Zhaorong Hu, Rui Wang, Mei Zheng, Xingbei Liu, Fei Meng, Hualing Wu, Yingyin Yao, Mingming Xin, Huiru Peng, Zhongfu Ni, Qixin Sun
plant journal 2018 v.96 no.2 pp. 372-388
1-aminocyclopropane-1-carboxylate synthase, 1-aminocyclopropane-1-carboxylic acid, Arabidopsis, Triticum aestivum, auxins, carboxylic acids, electrophoresis, ethylene, ethylene production, gene expression regulation, gene overexpression, genes, homozygosity, mutants, nutrient uptake, phenotype, promoter regions, roots, signal transduction, staple crops, transcription (genetics), transgenic plants, wheat
Common wheat (Triticum aestivum L.) is an important staple food crop worldwide. Lateral roots (LRs), as the major component of root architecture, affect water and nutrient uptake in wheat. The phytohormone ethylene is known to affect LR formation; however, the factor(s) modulating ethylene during this process have not yet been elucidated in wheat.
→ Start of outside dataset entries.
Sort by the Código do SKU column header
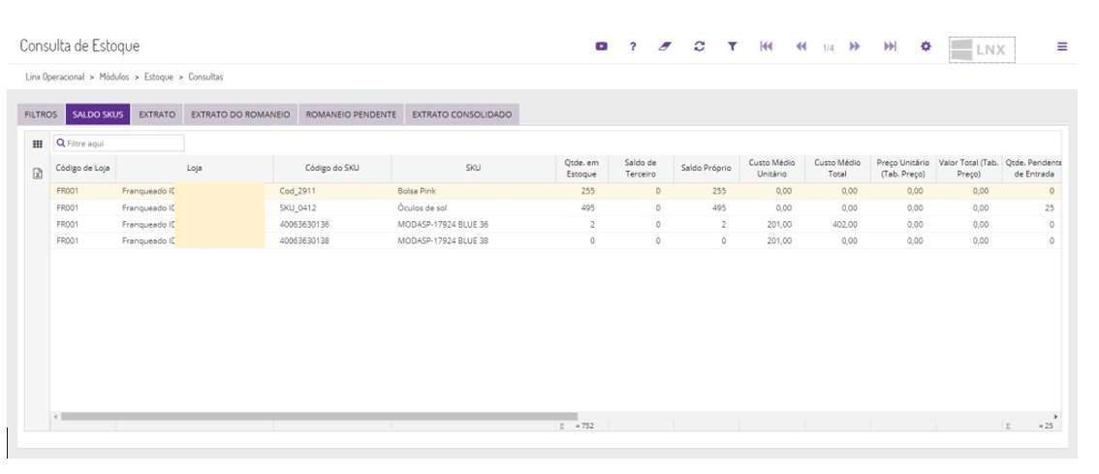 331,168
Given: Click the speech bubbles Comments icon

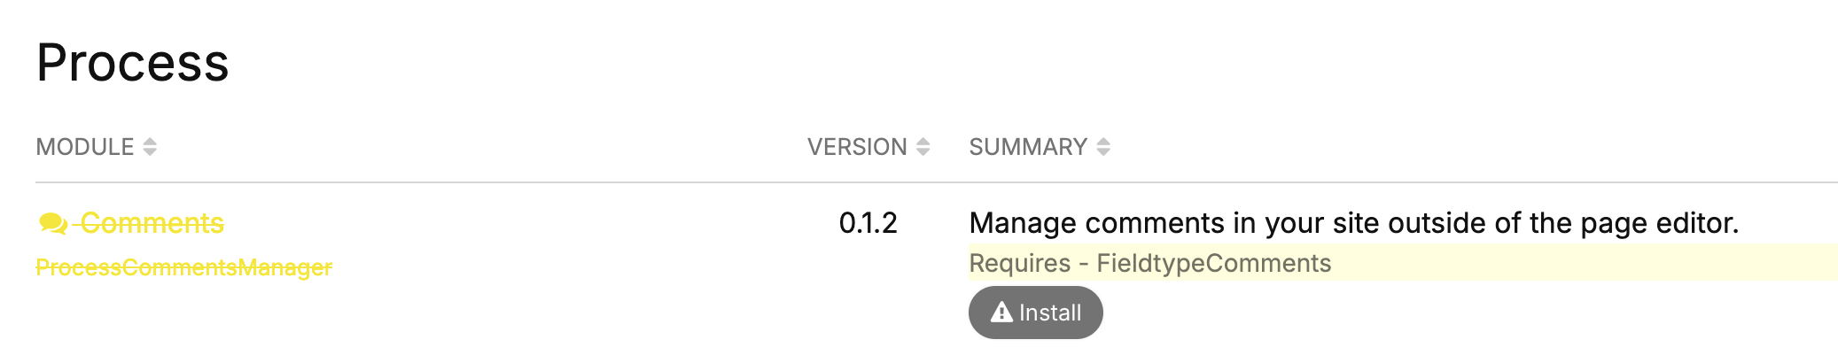Looking at the screenshot, I should coord(53,224).
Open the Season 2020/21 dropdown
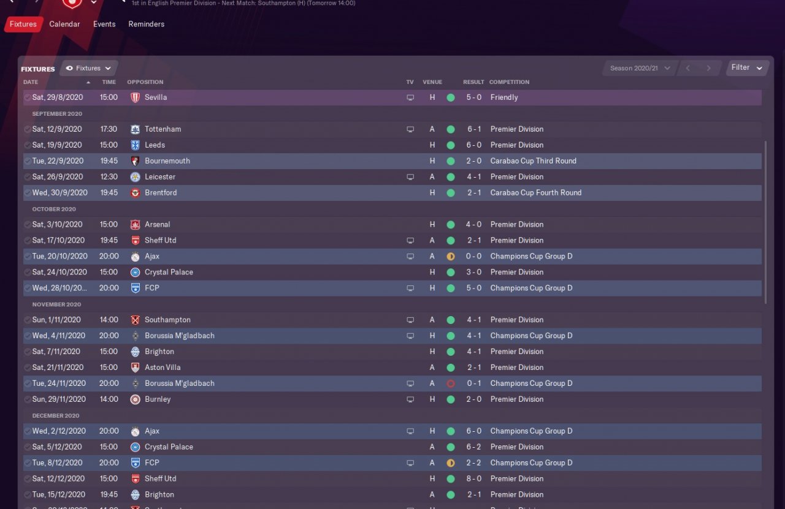The width and height of the screenshot is (785, 509). pos(640,68)
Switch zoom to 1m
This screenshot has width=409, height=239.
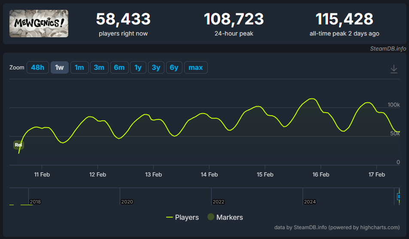pyautogui.click(x=79, y=67)
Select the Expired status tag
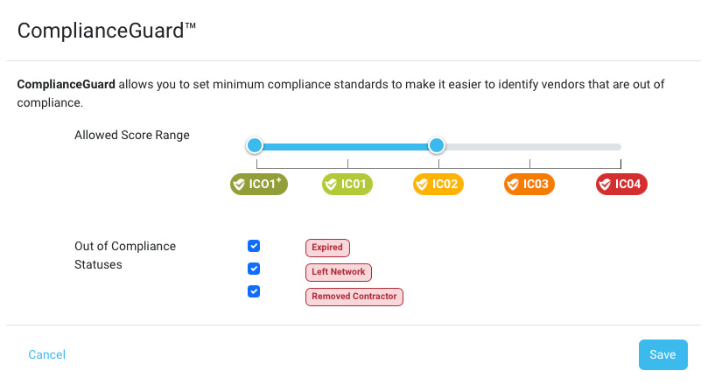 (327, 248)
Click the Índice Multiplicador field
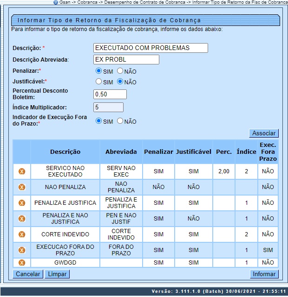Viewport: 288px width, 297px height. click(108, 107)
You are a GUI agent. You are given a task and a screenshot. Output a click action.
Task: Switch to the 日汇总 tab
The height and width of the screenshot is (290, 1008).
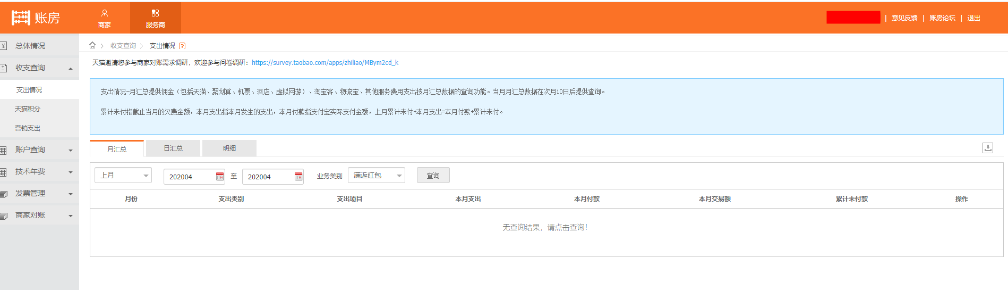click(x=173, y=148)
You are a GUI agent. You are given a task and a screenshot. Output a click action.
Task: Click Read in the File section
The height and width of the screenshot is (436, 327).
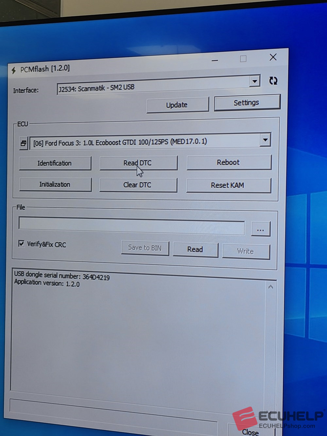click(x=195, y=250)
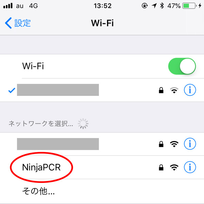The height and width of the screenshot is (204, 204).
Task: Tap the connected network's lock icon
Action: [161, 90]
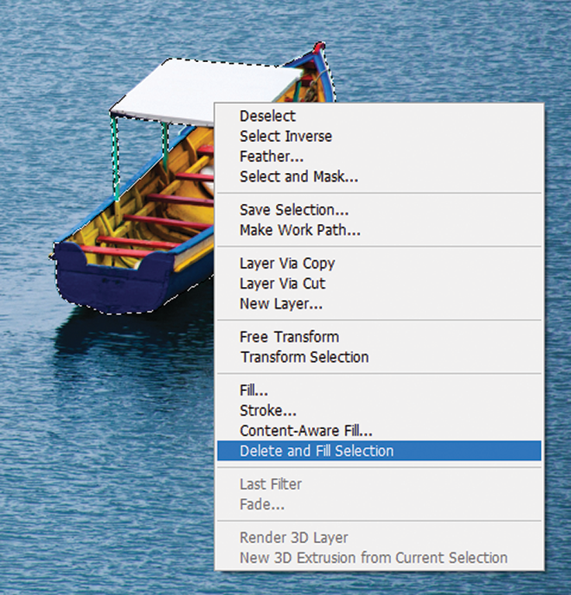The image size is (571, 595).
Task: Choose Make Work Path... entry
Action: (299, 230)
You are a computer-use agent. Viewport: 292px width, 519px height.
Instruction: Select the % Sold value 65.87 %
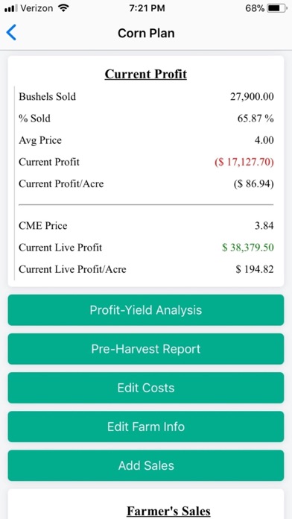pos(256,119)
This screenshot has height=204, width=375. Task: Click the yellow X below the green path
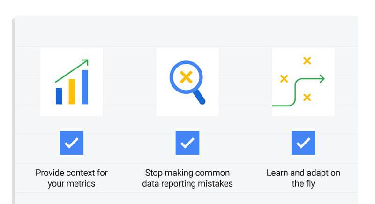307,98
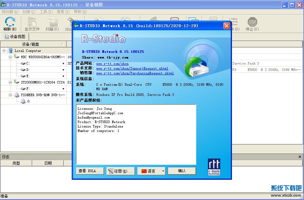The width and height of the screenshot is (304, 200).
Task: Click the G: disc volume icon
Action: pyautogui.click(x=23, y=101)
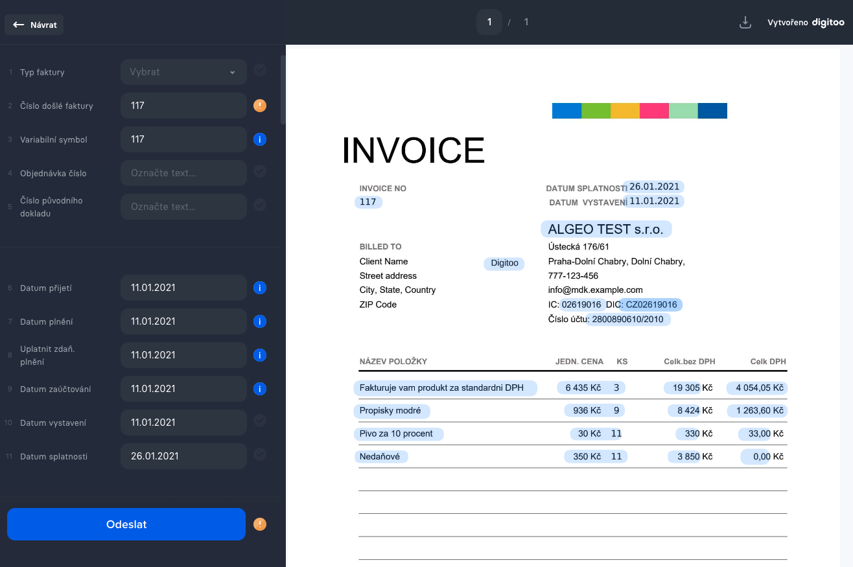Screen dimensions: 853x567
Task: Toggle checkmark beside Datum splatnosti
Action: point(260,454)
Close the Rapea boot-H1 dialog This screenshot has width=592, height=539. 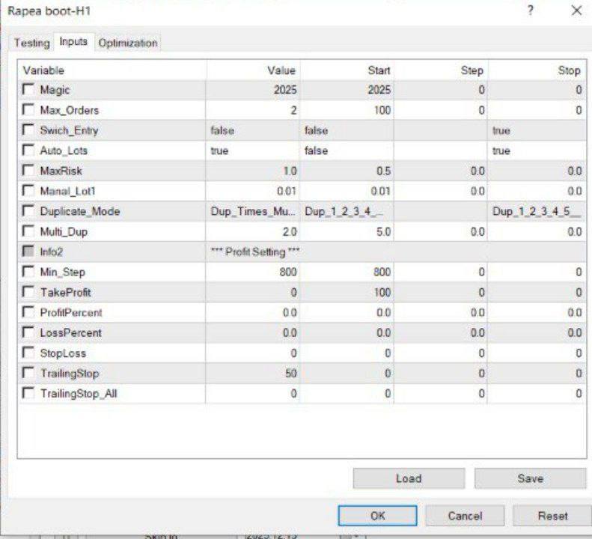click(576, 10)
Here we identified wheat TaWRKY51 as a key factor that functions in LR formation by modulating ethylene biosynthesis. Wheat TaWRKY51RNA interference lines (TaWRKY51‐RNAi) and the homozygous mutants tawrky51‐2a and tawrky51‐2b all produced fewer LRs than the wild type and negative transgenic plants, whereas the TaWRKY51 overexpression lines (TaWRKY51‐OE) had the opposite phenotype. Transcription analysis revealed that 1‐aminocyclopropane‐1‐carboxylic acid synthase (ACS) genes (TaACS2, TaACS7 and TaACS8) involved in ethylene biosynthesis were downregulated in TaWRKY51‐OE lines but upregulated in TaWRKY51‐RNAi lines. The rate of ethylene production also decreased in TaWRKY51‐OE lines but increased in TaWRKY51‐RNAi lines compared with their respective negative transgenic controls. Electrophoretic mobility shift and transient expression assays revealed that TaWRKY51 inhibits the expression of ACS genes by binding to the W‐box cis‐element present in their promoter region. Moreover, overexpression of ACS2 or exogenous application of 1‐aminocyclopropane‐1‐carboxylic acid reversed the phenotype of enhanced LR number in TaWRKY51‐OE Arabidopsis lines, and overexpression of TaWRKY51 in the ethylene‐overproducing mutant eto1‐1 rescued its LR defect phenotype. In addition, genetic evidence demonstrates that TaWRKY51‐regulated LR formation is also dependent on ethylene and auxin signaling pathways. Our findings reveal a molecular genetic mechanism by which a WRKY gene coordinates ethylene production and LR formation in wheat.